Представлять бы ещё, как те дела ведут в прочих сферах, а не только в человеческой, но тут уж грех жаловаться — придётся опять выше головы попрыгать. Ничего, первые месяцы в Академии тоже было непросто, ибо писал совсем уж скверно. Но навострился — навострится и тут.

— Если ты, mon cher comte, согласен брать в инженеры и счетоводы малолеток, то у меня, положим, кое-кто есть. Юные, увлечённые, новое попробовать готовые. Как и я, ни лешего пока не умеют, но научатся, куда денутся. Инженерные студенты, ну и ещё найдётся кого спросить. Разбираются в вопросах чести, нравственности и заплетания кос.

Последний пассаж Метелин пропустил мимо ушей, но остался доволен. Потому что и про трудность эту великую явно заговорил для того лишь, чтобы не отвечать на прямой вопрос. Недалеко же простирается его желание поправить фамильные дела! Положа руку на сердце, Гныщевич и сам не был уверен, что приводить с собой на управляющие должности хикераклиевских мальчуганов — такая уж разумная затея. Но широким жестом брать проще, чем скромненьким.

Метелин обо всём этом не думал. Метелин думал о другом. Гныщевич постановил, что, завод не завод, более этого терпеть нельзя.

— Метелин, не юли. Ты хорошо, экзаменационно прям подготовился, но нет в твоём сердце завода. Значит, я разбираюсь в людях? Разбираюсь. Говори, и говори сейчас же.

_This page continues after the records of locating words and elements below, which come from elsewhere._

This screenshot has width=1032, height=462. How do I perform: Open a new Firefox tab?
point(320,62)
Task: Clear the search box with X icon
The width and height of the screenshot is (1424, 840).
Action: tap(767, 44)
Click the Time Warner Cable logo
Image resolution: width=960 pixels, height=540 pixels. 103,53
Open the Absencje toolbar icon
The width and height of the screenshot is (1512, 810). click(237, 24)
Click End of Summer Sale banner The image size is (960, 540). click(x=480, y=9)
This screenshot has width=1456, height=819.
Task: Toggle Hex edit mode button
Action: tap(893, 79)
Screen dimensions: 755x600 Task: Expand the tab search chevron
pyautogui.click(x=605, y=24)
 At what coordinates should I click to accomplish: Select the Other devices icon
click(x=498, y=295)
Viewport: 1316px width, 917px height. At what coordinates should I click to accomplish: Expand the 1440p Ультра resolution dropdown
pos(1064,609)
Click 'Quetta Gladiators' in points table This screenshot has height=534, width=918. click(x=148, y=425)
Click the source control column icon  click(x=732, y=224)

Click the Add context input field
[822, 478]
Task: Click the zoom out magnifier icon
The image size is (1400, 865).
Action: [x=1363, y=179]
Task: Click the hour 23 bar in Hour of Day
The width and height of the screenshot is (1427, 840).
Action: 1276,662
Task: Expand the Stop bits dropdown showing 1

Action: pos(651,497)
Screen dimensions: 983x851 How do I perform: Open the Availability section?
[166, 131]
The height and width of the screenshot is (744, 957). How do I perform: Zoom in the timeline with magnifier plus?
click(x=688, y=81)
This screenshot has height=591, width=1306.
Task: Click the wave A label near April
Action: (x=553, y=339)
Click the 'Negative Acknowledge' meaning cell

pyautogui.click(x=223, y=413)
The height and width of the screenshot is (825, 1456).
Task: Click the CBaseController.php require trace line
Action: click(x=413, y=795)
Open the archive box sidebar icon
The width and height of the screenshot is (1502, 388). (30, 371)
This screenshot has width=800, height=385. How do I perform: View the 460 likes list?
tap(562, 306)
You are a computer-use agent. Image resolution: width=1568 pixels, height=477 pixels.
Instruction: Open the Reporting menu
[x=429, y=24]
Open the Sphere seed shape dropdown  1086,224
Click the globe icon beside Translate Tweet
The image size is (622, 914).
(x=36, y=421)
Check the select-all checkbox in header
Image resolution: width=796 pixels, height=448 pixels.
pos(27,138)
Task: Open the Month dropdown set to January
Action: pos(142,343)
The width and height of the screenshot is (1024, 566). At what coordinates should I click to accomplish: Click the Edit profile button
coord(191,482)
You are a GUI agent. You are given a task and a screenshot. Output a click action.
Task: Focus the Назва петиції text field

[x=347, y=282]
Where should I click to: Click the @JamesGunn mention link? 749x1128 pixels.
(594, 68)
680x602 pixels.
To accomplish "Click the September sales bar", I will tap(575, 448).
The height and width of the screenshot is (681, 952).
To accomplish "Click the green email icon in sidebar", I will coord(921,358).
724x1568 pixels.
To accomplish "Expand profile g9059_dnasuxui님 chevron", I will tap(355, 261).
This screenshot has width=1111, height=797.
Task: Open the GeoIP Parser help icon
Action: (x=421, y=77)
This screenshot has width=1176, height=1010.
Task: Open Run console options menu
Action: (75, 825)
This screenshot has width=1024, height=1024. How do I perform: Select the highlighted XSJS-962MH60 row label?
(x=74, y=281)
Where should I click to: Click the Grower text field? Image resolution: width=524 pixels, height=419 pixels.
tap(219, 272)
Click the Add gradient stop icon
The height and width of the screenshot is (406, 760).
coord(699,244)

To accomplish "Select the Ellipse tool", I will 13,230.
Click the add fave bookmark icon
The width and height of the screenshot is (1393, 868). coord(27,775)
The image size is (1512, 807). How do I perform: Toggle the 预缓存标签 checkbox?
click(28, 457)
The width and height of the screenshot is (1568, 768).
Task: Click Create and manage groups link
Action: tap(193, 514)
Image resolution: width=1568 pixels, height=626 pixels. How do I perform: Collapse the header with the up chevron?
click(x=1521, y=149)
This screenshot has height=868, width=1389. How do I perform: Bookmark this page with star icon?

— Тебе не понравится, — пробормотал Метелин, налил себе ещё полстакана, но поставил на стол; поднялся на ноги, отвернулся — в общем, задёргался, как девица в первую ночь. — Помнишь, я сказал, что пришёл к тебе как к душеприказчику?

— Как уж забыть.

— Это не шутка. И да, ты прав, завод не цель. Это… допустим, промежуточный этап. Подготовительный. Потому тебе и не понравится. — Он вздохнул и развернулся. — Я не хотел бы сейчас вдаваться в подробности, но мне стало известно, что граф Метелин мне не отец. Фактически, по крови. — Метелин не без иронии усмехнулся: — Не беспокойся, на право наследования и прочие формальности это не влияет. Зато влияет на… да на всё. На всё важное. Моего настоящего, кровного отца граф Метелин подставил и, получается, убил. Нет, не спрашивай ни о чём, не хочу вдаваться. Это препаршивая история, я устал от неё, я и так только об этом и… — он отпрянул, как от горячего, обозлился на себя за прорвавшуюся sentimentalité, но упрятать её обратно уже не смог: — Понимаешь? Когда мне было пять, я сидел у него на коленях, но это была неправда. Когда, ещё раньше, вывозил меня с матерью на Межевку, это была неправда. И когда мать хоронили, все эти соболезнующие дамы и господа ведь лепетали чушь, мол, у него остался сын, а он кивал! Кивал — и держал меня за руку, и охал, и позировал, и образцово гладил по голове, тьфу. И когда в шестнадцать я… Неважно, в шестнадцать я был и вовсе дурак. Да, наверное, он меня не любил. Наверное, я всегда, всю свою никчёмную жизнь хотел понять, за что. А выходит — выходит, и не было никакой загадки, зря только голову ломал! То-то хохма, а? Представляешь? Он смотрел на меня и знал — с самого начала знал, что я ему не сын, и не намекнул, и требовал от меня сыновьего послушания, и упрекал за нелюбовь, и врал! — Лицо Метелина будто свело судорогой, глаза его нездорово блестели — как в тот раз, когда Гныщевич проехался ему шпорой по груди.